ホルモン剤と肝機能数値の上昇には関係があるのか?
今春、浸潤性乳管がんと診断され、右乳房の温存手術を受けました。抗がん剤治療はせずに放射線治療を受け、ホルモン剤のフェマーラ(一般名レトロゾール)を服用中です。手術を受けた側の右腕の肘や手首が腫れてピリピリと、また右脇もズキンズキンと痛むので、末梢性神経障害の治療薬メチコバール(一般名メコバラミン)を服用しています。最近、体重が5~6キロ増えてしまいました。
(1)5年前、右腕に帯状疱疹ができました。帯状疱疹とがんは関連性がありますか。
(2)先日の健康診断で肝機能検査のGOT値が44に上昇していました。フェマーラを飲むと肝機能の数値は上がるのでしょうか。
(3)胆のうポリープを10年以上持っています。現在7ミリ弱ですが、少しずつ大きくなっています。乳がんの治療により、今後何か影響すると考えられますか。
(4)手術を受けた側の右腕の痛みは心配しなくて大丈夫でしょうか。左側の乳房にもしみるような痛みがあり、不安で胸がいっぱいです。
(熊本県 女性 57歳)
A ホルモン剤とは関係なく、体重増加が原因では
(1)帯状疱疹とがんには直接の関係はなく、帯状疱疹になったことがあるからといって、そのせいでがんになることはありません。
(2)GOT44は、ちょっと太った人なら出る数値であり、気にしなくて大丈夫です。
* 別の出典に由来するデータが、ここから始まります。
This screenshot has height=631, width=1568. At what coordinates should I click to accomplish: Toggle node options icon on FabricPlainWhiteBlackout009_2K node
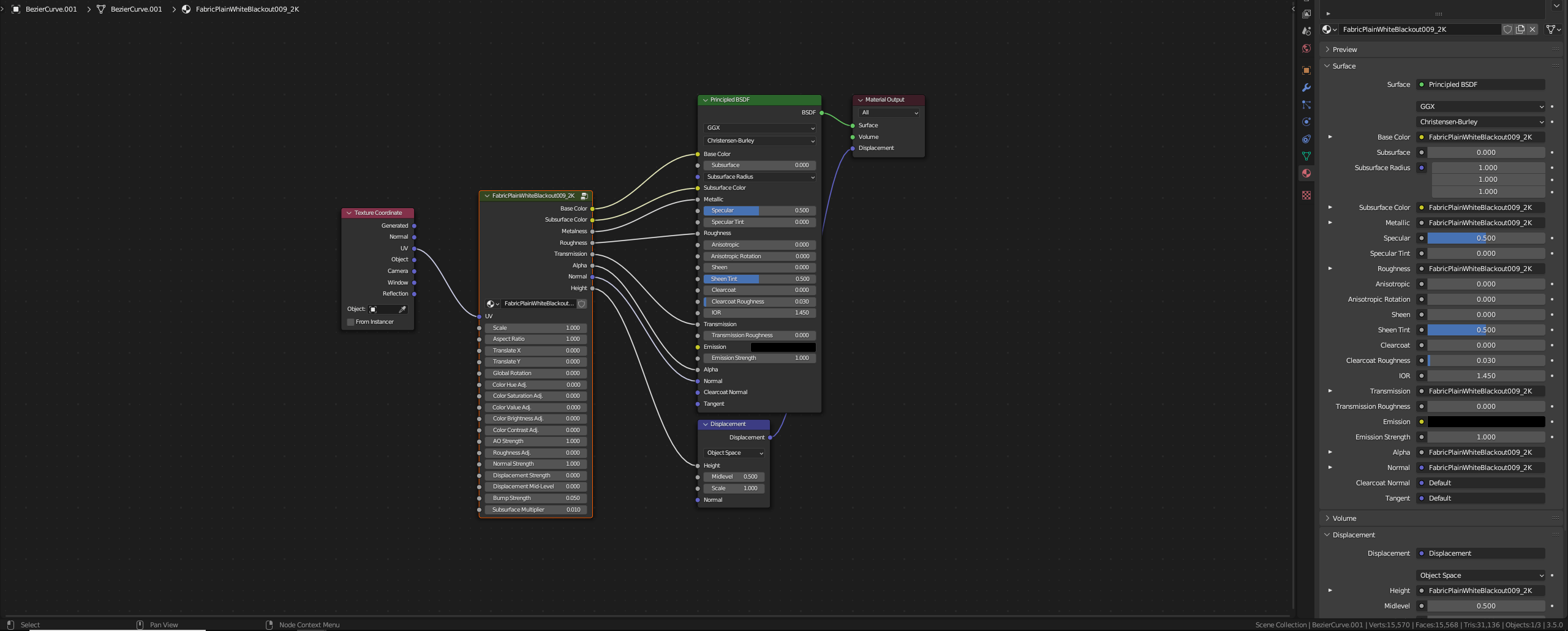(585, 196)
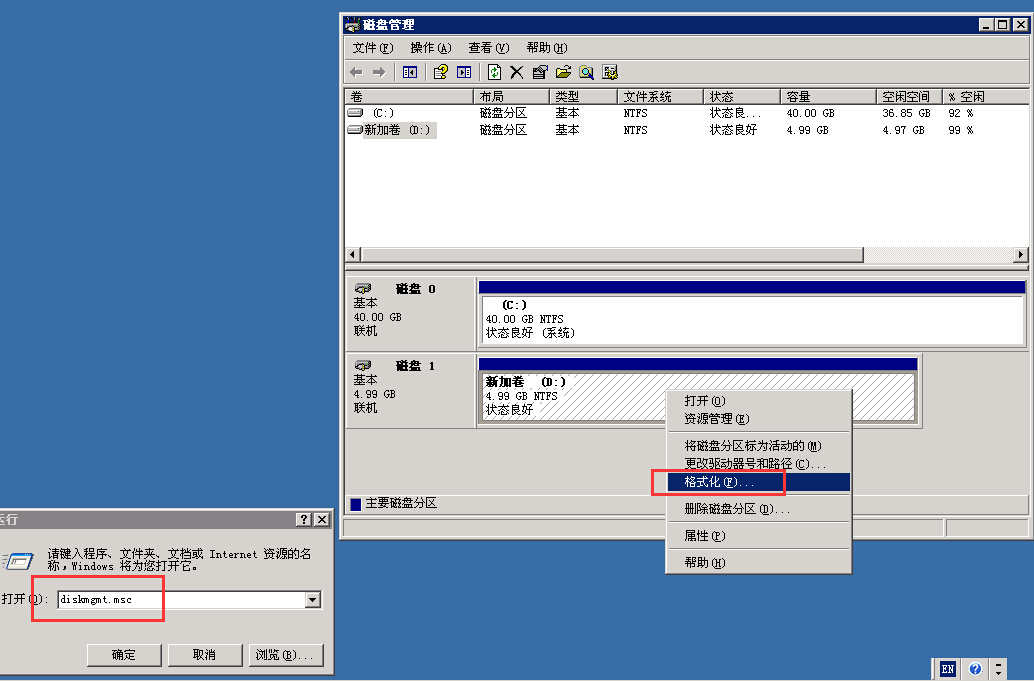The height and width of the screenshot is (681, 1034).
Task: Click the Delete X toolbar icon
Action: (x=517, y=72)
5~6キロ体重が増えたとのことなので、軽い脂肪肝になったと考えられます。しかし、お腹に少しお肉がついた程度でしょうから、神経質にならなくてよいでしょう。GOT値が100以上になると肝細胞障害の原因精査が必要と考えられます。
しかし、太ると女性ホルモンが増えて再発の可能性が高まるといわれているので、太らないように気をつけてください。GOTとフェマーラの関連性は全然ないとはいえませんが、体重との関連の可能性のほうが高いでしょう。
(3)胆のうポリープは10年経過観察をしていて7ミリなら、コレステロールポリープである可能性が高いと思われます。乳がんの治療に影響はなく、そのまま様子を見ていてよいでしょう。
(4)手術後に腕が痛むことはよく起こります。しかし、なかなか効果的な薬がありません。メチコバールもそれほど効果は期待できませんが、神経回復を促進する作用があります。左側の乳房の痛みは定期検査でよく診てもらってください。一般には乳がんが乳房痛の原因となることはほとんどなく、あまり心配ないと思われます。